Primeiro: Wittgenstein procurou, de todos os modos, manifestar essa genialidade da qual fala Weininger. Seu esforço concentrou-se em torno da tentativa incessante de melhorar a si mesmo, ainda que mergulhado em um contexto social marcado pela crise cultural e por uma profunda decadência moral, não recuou diante do desafio de ser uma pessoa sóbria e honesta, não se deixando afetar pelo meio em que se encontrava inserido, mas cultivando o zelo por uma vida mais autêntica e digna dos grandes mestres que o precederam.

Segundo: Wittgenstein se dedicou ao trabalho filosófico, intelectual e artístico, recusou reproduzir aquilo que considerava ser a expressão de uma arte ou de uma filosofia agonizante, lutou com persistência e diligência para dar o seu melhor e revelar o talento genial que havia dentro de si.
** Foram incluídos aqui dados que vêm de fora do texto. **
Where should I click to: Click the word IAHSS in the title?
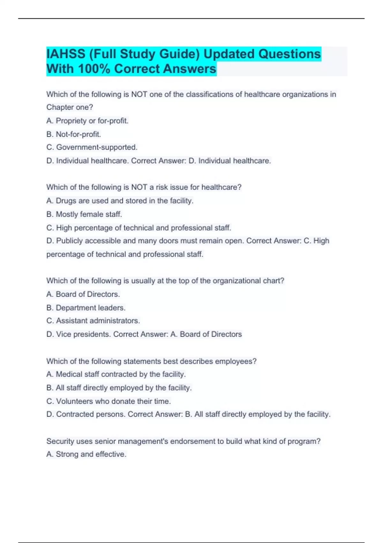pyautogui.click(x=66, y=54)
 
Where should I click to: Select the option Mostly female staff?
pyautogui.click(x=84, y=214)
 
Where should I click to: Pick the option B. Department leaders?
pyautogui.click(x=86, y=308)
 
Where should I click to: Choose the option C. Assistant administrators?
pyautogui.click(x=93, y=321)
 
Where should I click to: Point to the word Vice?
pyautogui.click(x=64, y=334)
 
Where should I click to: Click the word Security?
pyautogui.click(x=60, y=441)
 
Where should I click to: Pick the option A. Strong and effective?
pyautogui.click(x=86, y=454)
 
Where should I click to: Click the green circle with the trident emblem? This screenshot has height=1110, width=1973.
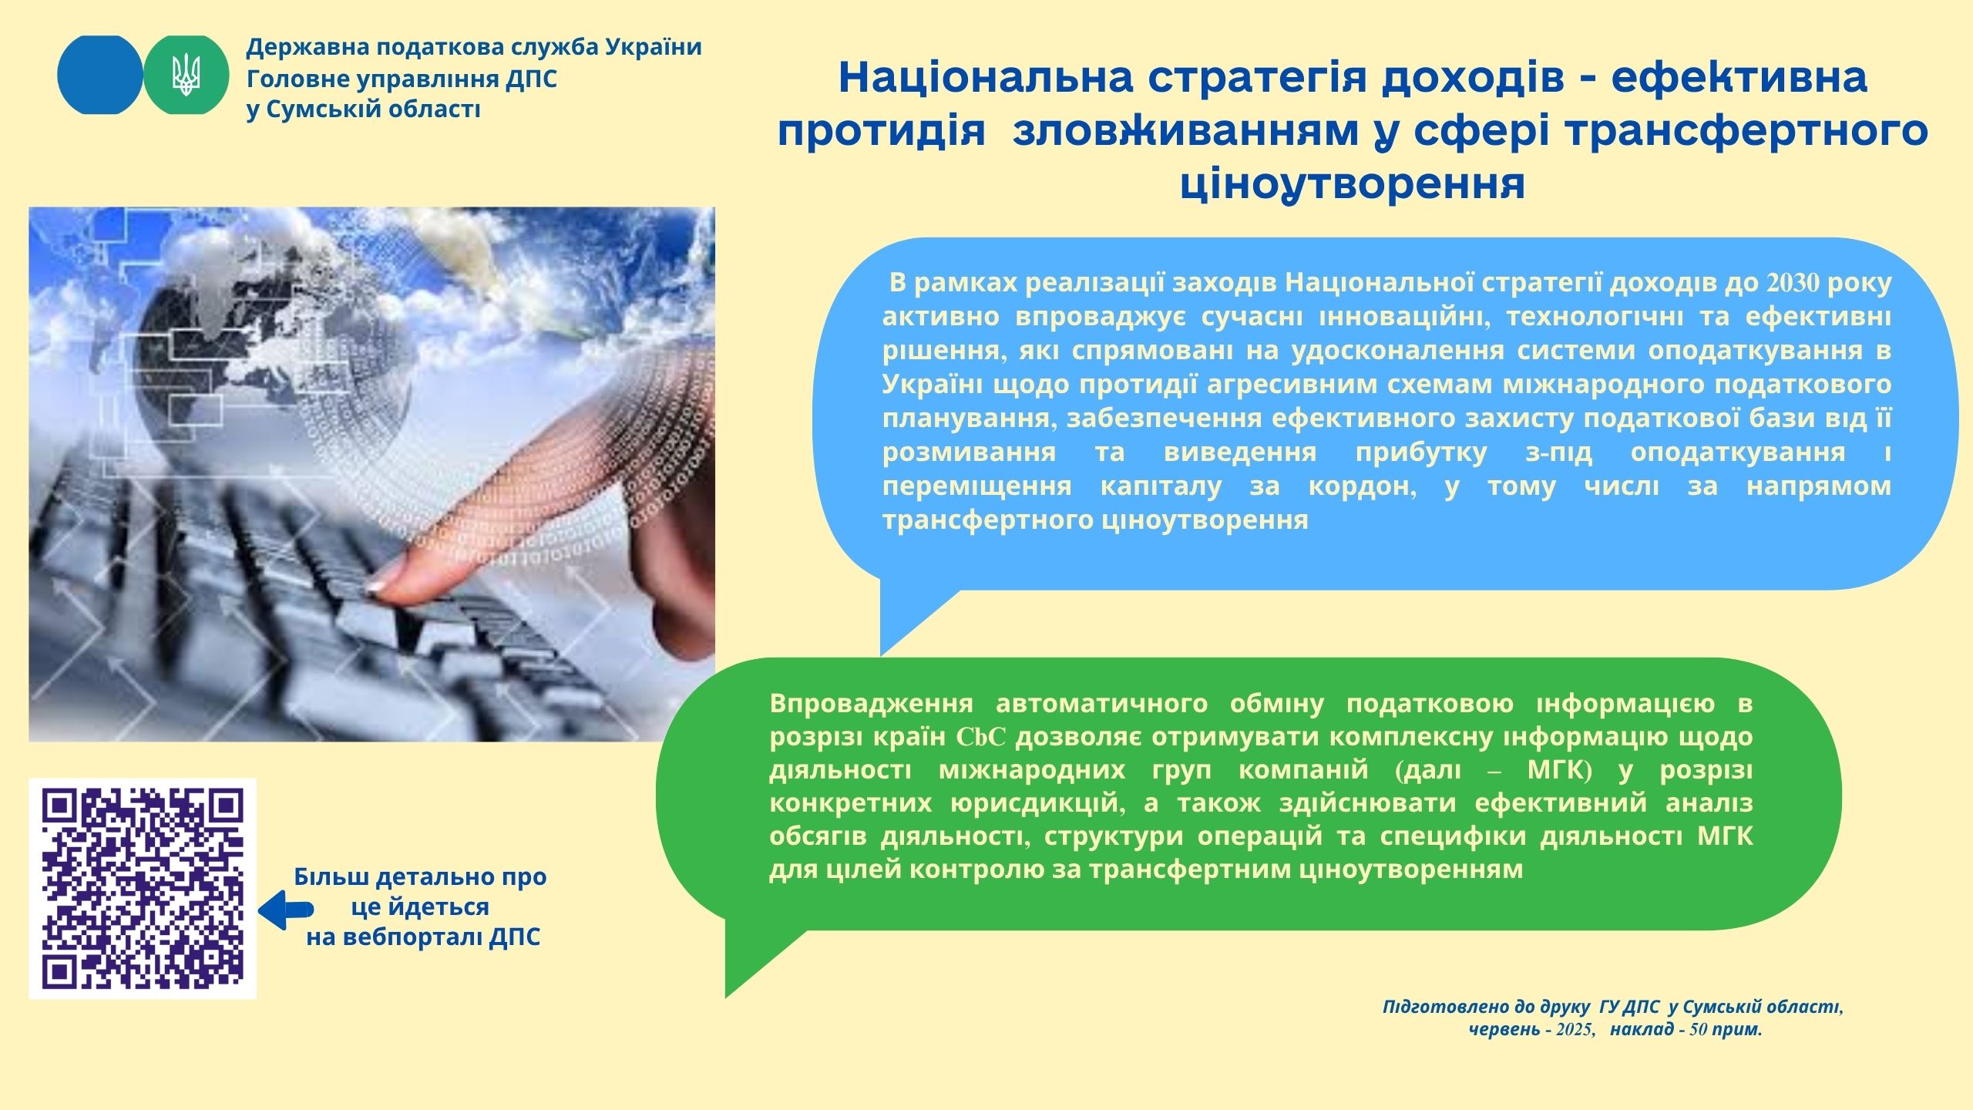point(187,75)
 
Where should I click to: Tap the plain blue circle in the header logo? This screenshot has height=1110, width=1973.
point(100,75)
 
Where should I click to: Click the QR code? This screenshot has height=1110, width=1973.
point(143,889)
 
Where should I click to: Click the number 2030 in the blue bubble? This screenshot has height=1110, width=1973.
point(1793,284)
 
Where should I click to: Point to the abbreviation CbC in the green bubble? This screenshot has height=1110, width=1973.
point(981,738)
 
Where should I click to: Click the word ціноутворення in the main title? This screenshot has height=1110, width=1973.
point(1353,183)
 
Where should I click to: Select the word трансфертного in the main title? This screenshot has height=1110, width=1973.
point(1729,132)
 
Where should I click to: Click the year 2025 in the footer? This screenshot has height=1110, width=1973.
point(1576,1029)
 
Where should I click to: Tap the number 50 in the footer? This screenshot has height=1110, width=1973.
point(1698,1029)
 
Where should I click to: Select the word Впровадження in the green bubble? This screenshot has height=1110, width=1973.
point(871,705)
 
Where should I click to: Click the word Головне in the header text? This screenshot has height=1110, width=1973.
point(292,79)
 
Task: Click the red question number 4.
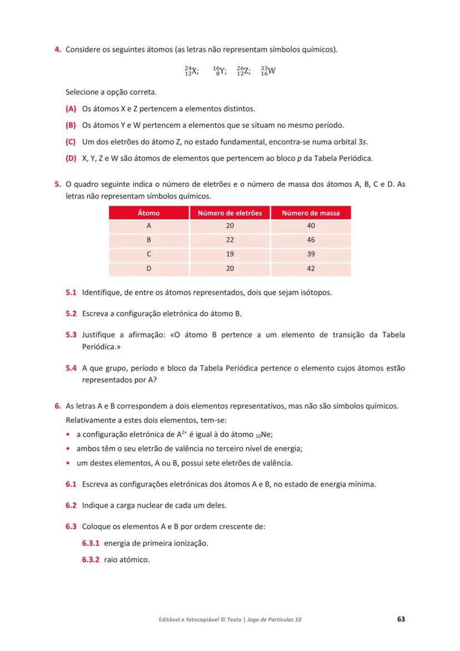pyautogui.click(x=58, y=50)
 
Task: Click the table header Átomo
pyautogui.click(x=148, y=213)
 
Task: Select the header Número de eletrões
pyautogui.click(x=230, y=213)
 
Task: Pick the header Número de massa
pyautogui.click(x=311, y=213)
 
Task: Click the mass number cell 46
pyautogui.click(x=311, y=240)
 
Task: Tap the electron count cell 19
pyautogui.click(x=230, y=254)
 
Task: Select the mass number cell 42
pyautogui.click(x=311, y=269)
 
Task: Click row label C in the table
pyautogui.click(x=148, y=254)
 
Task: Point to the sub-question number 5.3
pyautogui.click(x=71, y=335)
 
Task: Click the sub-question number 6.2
pyautogui.click(x=71, y=505)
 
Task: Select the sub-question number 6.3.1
pyautogui.click(x=91, y=543)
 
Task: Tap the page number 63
pyautogui.click(x=401, y=619)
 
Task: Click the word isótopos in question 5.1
pyautogui.click(x=315, y=292)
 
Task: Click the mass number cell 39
pyautogui.click(x=311, y=254)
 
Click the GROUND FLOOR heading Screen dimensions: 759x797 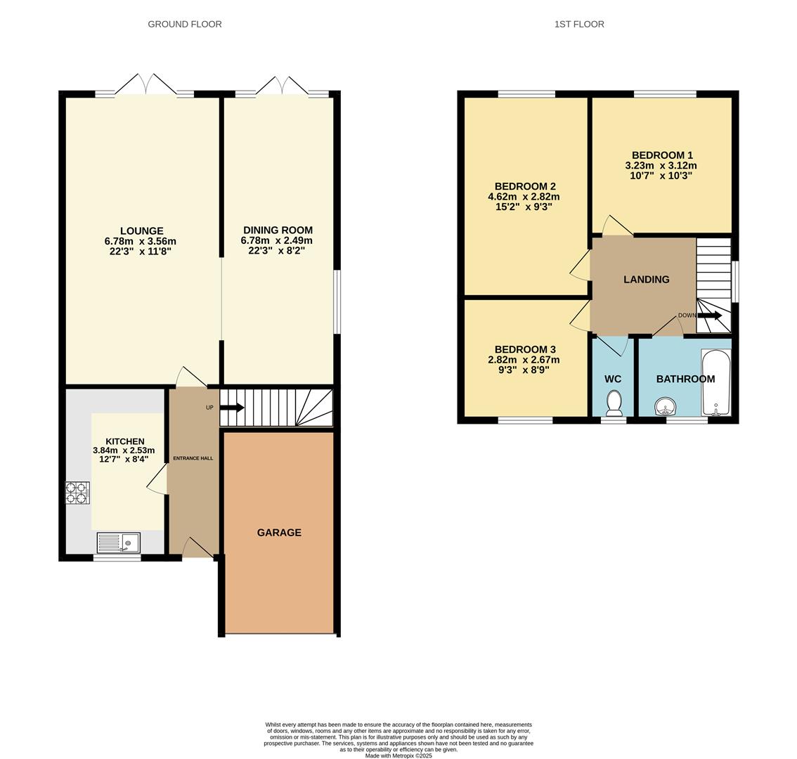tap(185, 24)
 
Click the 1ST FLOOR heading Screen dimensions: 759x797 tap(579, 24)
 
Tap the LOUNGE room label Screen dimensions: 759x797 tap(141, 231)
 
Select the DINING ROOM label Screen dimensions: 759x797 tap(278, 230)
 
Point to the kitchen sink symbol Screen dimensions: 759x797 tap(119, 543)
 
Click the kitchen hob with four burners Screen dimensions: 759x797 tap(77, 492)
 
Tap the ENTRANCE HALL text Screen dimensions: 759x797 tap(193, 458)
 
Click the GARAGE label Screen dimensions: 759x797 tap(279, 533)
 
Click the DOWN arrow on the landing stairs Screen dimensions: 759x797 tap(710, 316)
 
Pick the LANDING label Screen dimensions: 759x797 tap(646, 279)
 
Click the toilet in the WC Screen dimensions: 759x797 tap(614, 403)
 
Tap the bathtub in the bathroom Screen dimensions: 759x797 tap(716, 382)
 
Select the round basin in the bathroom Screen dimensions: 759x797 tap(665, 406)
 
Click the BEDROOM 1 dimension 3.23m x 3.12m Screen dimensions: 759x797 tap(661, 166)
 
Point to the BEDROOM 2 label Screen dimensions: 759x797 tap(525, 186)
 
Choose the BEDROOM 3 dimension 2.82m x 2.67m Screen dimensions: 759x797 tap(524, 360)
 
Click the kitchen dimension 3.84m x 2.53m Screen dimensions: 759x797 tap(124, 450)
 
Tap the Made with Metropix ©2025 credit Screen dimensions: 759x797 tap(398, 755)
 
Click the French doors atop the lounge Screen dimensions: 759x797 tap(145, 85)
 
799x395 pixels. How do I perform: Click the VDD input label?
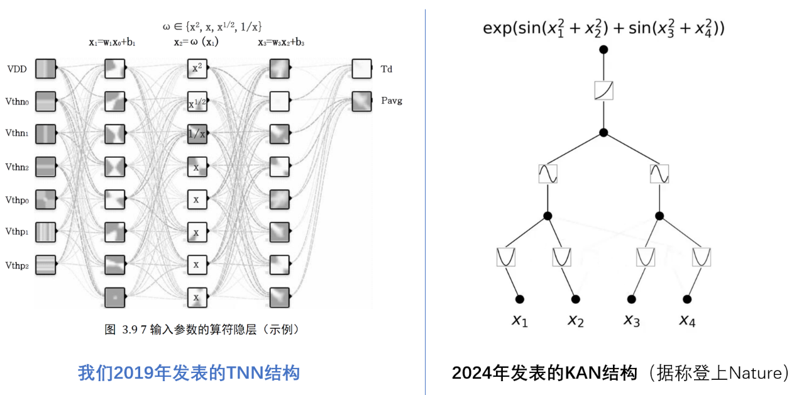17,69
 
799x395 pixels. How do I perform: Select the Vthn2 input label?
17,167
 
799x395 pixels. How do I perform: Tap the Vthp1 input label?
17,232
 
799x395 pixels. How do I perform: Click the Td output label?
387,69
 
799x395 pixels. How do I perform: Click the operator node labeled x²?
197,68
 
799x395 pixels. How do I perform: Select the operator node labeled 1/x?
197,133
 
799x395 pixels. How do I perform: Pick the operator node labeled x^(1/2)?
197,101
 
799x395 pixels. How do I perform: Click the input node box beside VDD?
46,68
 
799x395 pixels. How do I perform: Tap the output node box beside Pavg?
361,101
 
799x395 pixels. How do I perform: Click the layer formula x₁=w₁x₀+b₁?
112,43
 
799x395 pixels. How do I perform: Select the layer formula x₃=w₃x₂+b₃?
281,43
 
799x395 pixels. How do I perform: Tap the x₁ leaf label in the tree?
520,321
Manifestou, de forma enfática, sua indiferença pelo conhecimento científico e pelo possível progresso que essa área pudesse conquistar. Não queria ser reconhecido como um cientista, mas como um filósofo-artista (filósofopoeta; filósofo-arquiteto). Com isso, esquivou-se da terrível possibilidade de restringir sua existência à manifestação de um talento apenas.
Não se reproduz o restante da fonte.